BOGOTA, Colombia (AP) — It was a day in the park for about 40 prisoners — handcuffed to each other, a fence and even a children's slide.
Authorities have been holding some crime suspects in a public park in western Bogota's La Granja neighborhood because they say there is no more room at a local detention center.
Prisoners kept at the park, who are suspected of crimes ranging from robbery to drug trafficking, are guarded by groups of six police officers who switch after eight-hour shifts. Thursday's crop of detainees huddled under tarpaulins, slumped beside park play equipment and chatted in groups, their arms linked by handcuffs.
The practice has been going on for more than two months in Colombia's capital. Human rights groups are calling it inhumane and parents are complaining they can't take their kids to the park anymore.
"We worry about safety. The children and my 9-year-old daughter can't come to the park and see this spectacle," said engineer Jaime Rojas, who lives nearby. "There are criminals who have committed all types of crime here."
Hernando Bocanegra Molina, a lawyer for two drug trafficking suspects, called it degrading treatment. Officials can't treat human beings "as if they were animals," he said.
The Attorney General's Office says the problem is a result of overcrowding at all of Bogota's six Immediate Reaction Units, which have been set up by prosecutors to efficiently deal with people arrested as suspects in crimes.
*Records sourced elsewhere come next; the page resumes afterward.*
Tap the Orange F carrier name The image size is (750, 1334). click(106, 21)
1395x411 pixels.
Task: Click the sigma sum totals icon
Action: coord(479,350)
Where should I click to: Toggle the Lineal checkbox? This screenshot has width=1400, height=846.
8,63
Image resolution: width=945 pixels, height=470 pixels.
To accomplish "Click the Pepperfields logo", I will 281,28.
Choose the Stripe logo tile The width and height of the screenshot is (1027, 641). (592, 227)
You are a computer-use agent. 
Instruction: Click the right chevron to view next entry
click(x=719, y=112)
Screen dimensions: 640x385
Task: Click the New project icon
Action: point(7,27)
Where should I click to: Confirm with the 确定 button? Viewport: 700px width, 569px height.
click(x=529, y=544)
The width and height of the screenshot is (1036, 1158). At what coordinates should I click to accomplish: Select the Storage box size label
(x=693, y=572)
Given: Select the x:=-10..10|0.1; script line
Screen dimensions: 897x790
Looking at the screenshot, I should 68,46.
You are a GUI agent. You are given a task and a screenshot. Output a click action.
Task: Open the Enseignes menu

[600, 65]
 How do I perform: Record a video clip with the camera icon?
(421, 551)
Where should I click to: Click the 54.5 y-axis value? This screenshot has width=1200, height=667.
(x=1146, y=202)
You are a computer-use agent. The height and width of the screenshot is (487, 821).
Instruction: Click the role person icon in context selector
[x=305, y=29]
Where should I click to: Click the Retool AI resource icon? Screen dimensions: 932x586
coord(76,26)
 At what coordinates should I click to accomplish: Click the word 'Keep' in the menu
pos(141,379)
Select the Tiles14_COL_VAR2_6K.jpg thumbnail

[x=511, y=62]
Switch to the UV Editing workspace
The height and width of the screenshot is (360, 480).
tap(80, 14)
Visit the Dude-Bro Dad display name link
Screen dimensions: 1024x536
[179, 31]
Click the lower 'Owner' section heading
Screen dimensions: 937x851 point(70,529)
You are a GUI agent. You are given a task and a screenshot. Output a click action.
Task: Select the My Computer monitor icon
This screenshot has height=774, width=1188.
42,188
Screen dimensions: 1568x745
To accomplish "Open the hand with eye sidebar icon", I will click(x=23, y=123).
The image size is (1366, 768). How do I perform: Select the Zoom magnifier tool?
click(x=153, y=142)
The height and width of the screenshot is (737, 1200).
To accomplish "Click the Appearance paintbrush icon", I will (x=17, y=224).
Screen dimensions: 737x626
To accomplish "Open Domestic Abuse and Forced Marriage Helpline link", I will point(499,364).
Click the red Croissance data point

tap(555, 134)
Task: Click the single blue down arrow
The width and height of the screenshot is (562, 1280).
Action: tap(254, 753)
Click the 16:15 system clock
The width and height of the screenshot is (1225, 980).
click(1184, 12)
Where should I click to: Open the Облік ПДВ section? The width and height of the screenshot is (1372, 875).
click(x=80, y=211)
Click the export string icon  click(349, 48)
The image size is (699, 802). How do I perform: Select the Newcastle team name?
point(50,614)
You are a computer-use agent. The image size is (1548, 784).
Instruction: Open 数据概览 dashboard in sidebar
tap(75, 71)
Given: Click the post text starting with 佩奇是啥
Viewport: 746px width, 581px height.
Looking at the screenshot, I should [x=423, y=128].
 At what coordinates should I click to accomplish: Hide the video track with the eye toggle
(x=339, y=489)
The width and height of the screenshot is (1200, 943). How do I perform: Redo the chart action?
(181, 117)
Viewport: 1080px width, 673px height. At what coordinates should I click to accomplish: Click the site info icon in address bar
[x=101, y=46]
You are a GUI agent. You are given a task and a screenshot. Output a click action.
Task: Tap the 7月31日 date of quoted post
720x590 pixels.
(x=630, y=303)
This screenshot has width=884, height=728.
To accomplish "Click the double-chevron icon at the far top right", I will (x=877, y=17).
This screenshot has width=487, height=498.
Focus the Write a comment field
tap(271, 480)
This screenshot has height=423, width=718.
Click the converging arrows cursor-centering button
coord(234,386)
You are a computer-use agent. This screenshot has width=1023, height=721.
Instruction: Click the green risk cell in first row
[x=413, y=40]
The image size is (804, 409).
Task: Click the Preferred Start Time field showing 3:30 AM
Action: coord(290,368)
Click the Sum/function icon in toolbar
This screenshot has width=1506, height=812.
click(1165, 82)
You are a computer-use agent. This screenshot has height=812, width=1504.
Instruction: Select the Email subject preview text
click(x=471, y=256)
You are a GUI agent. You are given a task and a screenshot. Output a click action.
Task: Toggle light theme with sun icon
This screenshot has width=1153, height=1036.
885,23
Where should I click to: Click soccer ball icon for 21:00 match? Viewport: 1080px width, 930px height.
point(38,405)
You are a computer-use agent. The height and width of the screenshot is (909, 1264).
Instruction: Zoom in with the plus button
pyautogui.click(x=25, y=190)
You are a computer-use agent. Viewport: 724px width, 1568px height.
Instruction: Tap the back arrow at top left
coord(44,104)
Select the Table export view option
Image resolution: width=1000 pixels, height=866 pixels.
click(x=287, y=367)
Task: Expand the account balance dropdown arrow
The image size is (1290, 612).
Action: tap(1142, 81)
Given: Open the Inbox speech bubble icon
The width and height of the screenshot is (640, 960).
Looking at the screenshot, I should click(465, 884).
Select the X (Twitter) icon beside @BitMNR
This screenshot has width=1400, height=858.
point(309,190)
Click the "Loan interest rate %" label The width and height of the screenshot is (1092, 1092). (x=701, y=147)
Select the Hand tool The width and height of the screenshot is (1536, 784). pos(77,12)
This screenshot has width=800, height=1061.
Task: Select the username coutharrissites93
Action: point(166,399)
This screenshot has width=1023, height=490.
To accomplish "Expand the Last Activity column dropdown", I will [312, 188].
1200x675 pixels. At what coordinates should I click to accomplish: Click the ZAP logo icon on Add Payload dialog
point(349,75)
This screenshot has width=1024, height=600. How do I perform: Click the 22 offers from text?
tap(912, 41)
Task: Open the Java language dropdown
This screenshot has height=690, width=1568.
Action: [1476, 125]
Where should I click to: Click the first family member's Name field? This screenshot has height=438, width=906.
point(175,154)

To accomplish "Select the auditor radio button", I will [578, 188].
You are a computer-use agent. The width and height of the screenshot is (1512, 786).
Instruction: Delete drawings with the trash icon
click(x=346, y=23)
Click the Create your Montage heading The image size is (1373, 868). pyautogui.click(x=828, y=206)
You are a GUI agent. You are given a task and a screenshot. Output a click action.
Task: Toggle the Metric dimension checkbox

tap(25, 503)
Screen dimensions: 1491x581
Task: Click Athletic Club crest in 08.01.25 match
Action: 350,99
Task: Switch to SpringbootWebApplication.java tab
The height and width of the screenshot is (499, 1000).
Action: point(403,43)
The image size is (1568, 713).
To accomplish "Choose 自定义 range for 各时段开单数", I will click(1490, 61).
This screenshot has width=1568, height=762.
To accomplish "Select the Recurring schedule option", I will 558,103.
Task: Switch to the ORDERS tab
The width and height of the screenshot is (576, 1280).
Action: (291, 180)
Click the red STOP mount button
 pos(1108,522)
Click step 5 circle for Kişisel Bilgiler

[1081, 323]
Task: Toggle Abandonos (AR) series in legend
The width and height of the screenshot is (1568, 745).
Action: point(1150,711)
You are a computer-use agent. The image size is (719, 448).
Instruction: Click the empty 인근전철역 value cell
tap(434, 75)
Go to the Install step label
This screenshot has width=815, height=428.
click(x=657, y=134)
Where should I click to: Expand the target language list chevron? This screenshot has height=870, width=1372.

If prosecutors deem a case has merit, the prisoner is sent to a regular jail.
The detention center in La Granja has a capacity to hold 70 prisoners but the number of people detained rarely falls below 100 a day.
The director of the La Granja unit declined to comment on the situation.
"Here the problem isn't so much the food or sleeping; the problem is hygiene — where to do our necessities," said one man being held at the park Thursday, declining to give his name for safety reasons.